Dynamics of membranes driven by actin polymerization

TL;DR

This paper presents a model explaining how actin polymerization driven by membrane activators causes dynamic membrane structures like ruffles and filopodia, matching experimental observations and predicting new behaviors.

Contribution

The authors introduce a simple, quantitative model linking membrane dynamics, activator density, and actin forces, elucidating the emergence of complex membrane structures.

Findings

Membrane motion can be wave-like or unstable depending on curvature.

The model reproduces experimental membrane behaviors.

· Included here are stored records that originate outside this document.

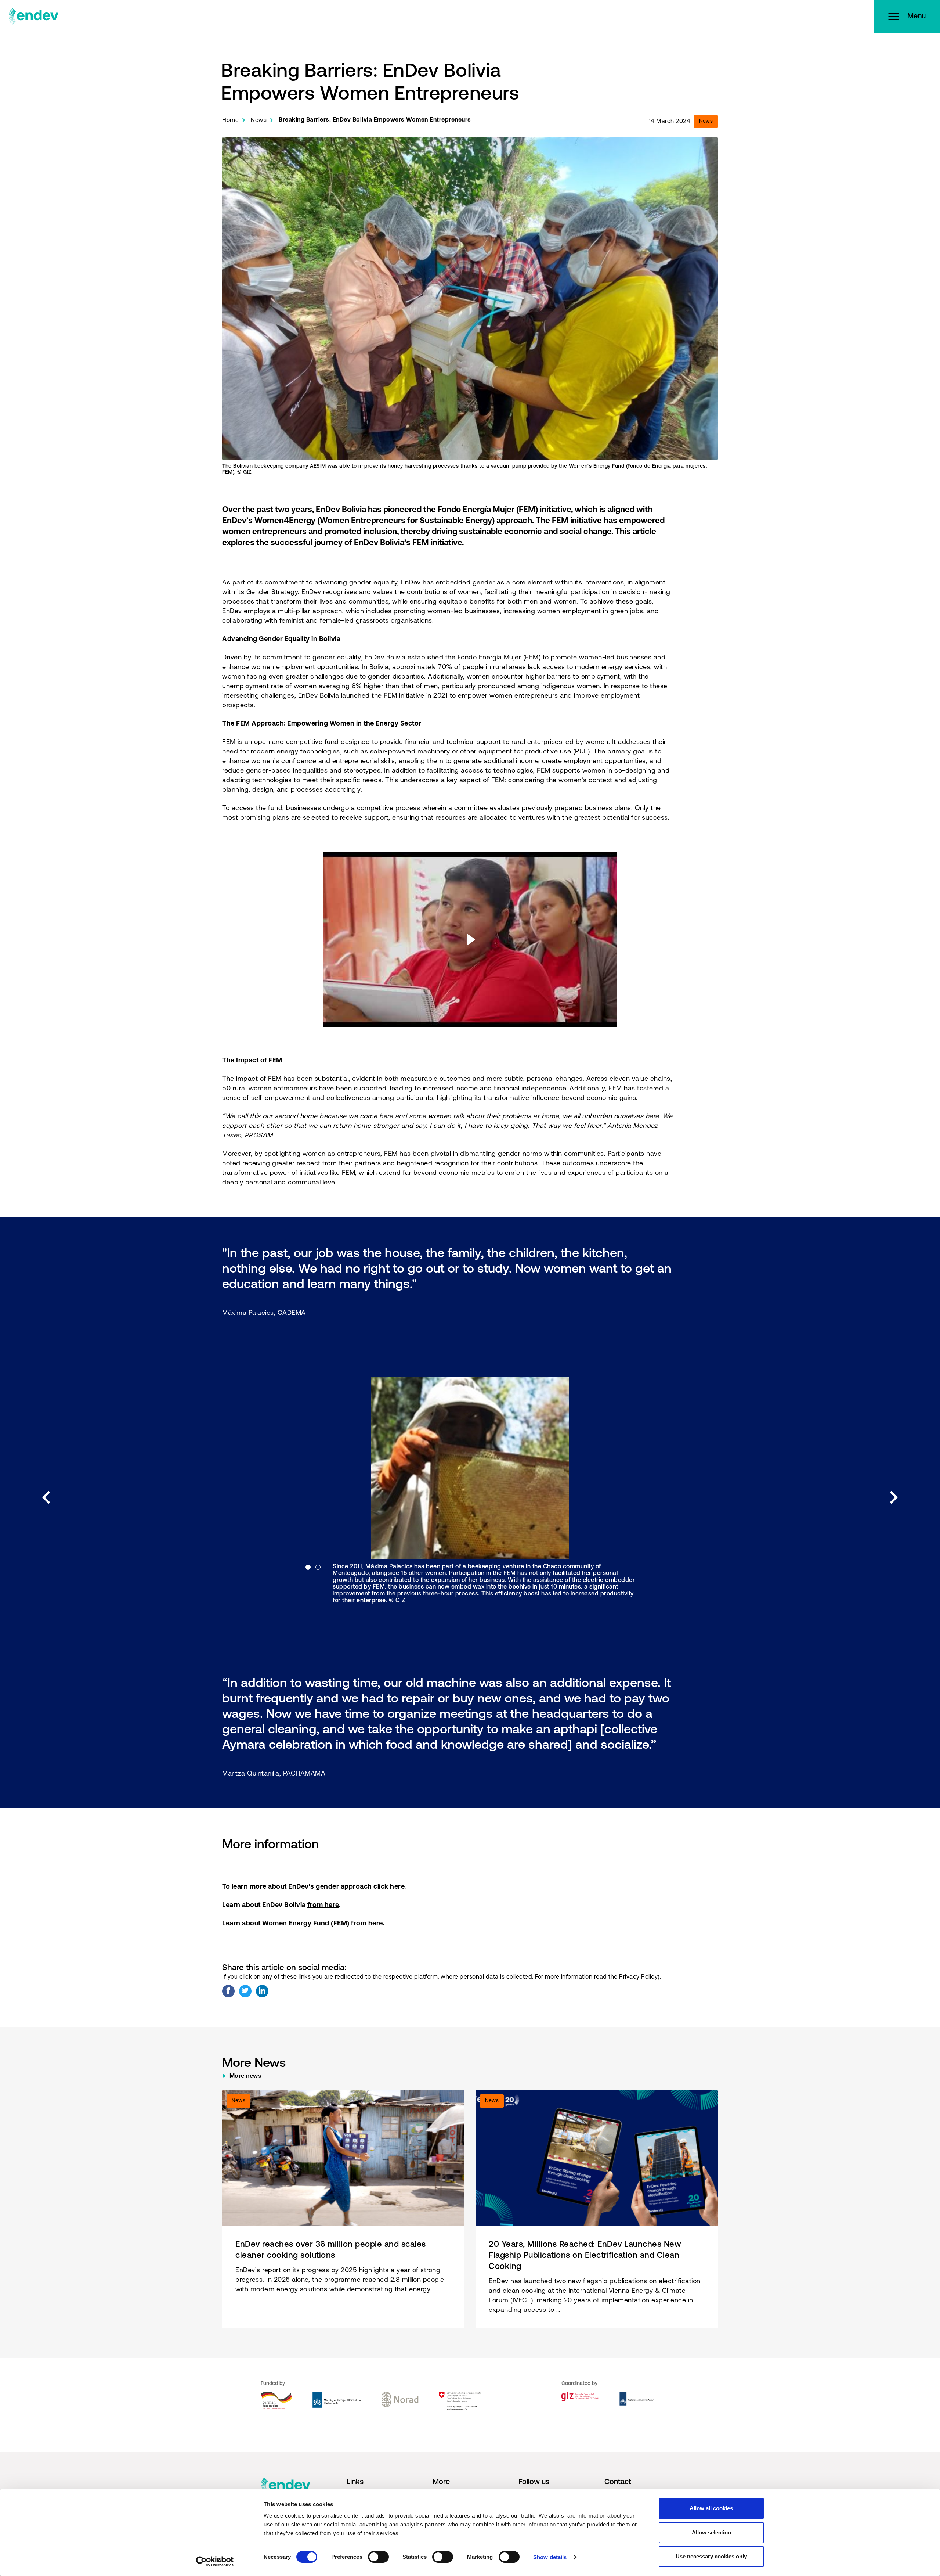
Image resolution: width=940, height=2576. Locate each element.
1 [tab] (308, 1567)
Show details (550, 2557)
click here (388, 1887)
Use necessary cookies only (711, 2556)
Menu (916, 16)
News (259, 120)
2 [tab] (318, 1567)
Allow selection (711, 2532)
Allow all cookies (711, 2508)
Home (230, 120)
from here (323, 1905)
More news (245, 2076)
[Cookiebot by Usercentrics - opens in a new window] (215, 2561)
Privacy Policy (638, 1977)
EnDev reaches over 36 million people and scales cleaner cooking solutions (330, 2250)
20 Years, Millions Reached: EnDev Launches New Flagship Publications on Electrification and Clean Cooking (585, 2256)
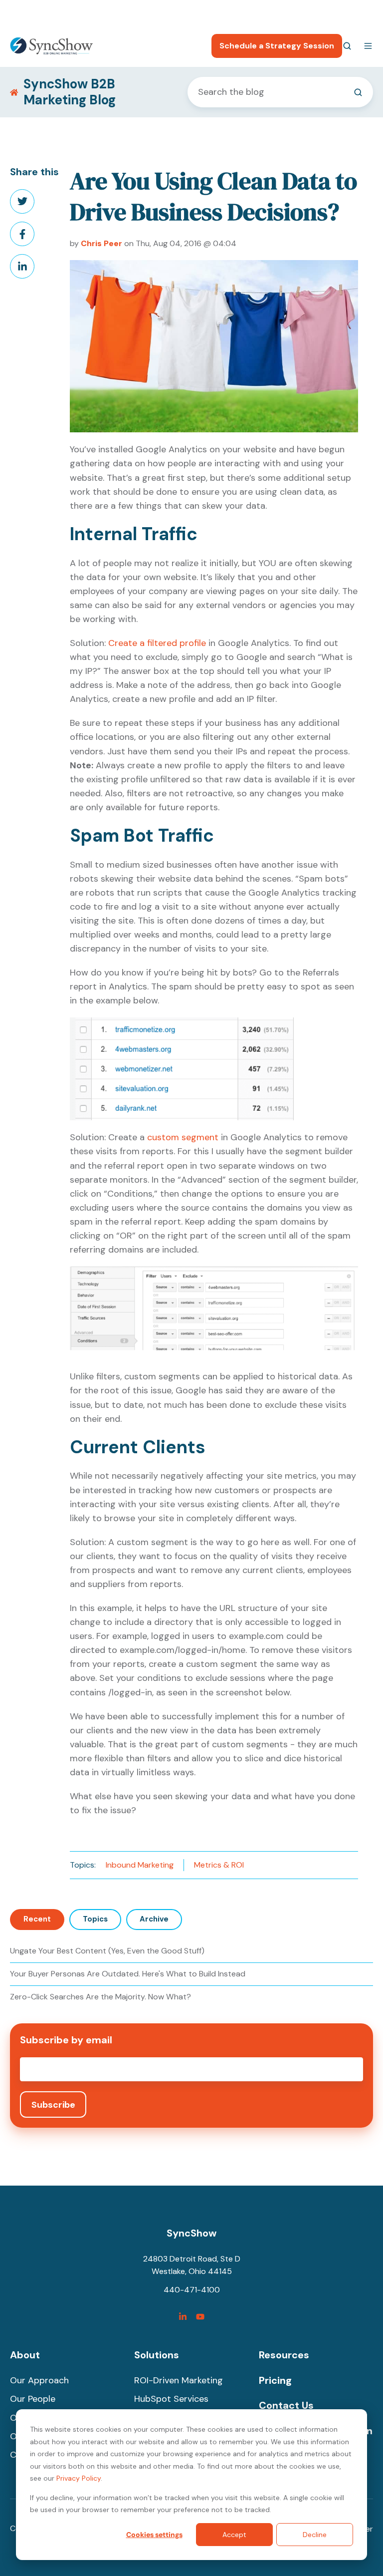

Predicts conditions for formation of filopodia and ruffles.

Abstract

A motile cell, when stimulated, shows a dramatic increase in the activity of its membrane, manifested by the appearance of dynamic membrane structures such as lamellipodia, filopodia and membrane ruffles. The external stimulus turns on membrane bound activators, like Cdc42 and PIP2, which cause increased branching and polymerization of the actin cytoskeleton in their vicinity leading to a local protrusive force on the membrane. The emergence of the complex membrane structures is a result of the coupling between the dynamics of the membrane, the activators and the protrusive forces. We present a simple model that treats the dynamics of a membrane under the action of actin polymerization forces that depend on the local density of freely diffusing activators on the membrane. We show that, depending on the spontaneous membrane curvature associated with the activators, the resulting membrane motion can be wave-like, corresponding to membrane ruffling and actin-waves, or unstable, indicating the tendency of filopodia to form. Our model also quantitatively explains a variety of related experimental observations and makes several testable predictions.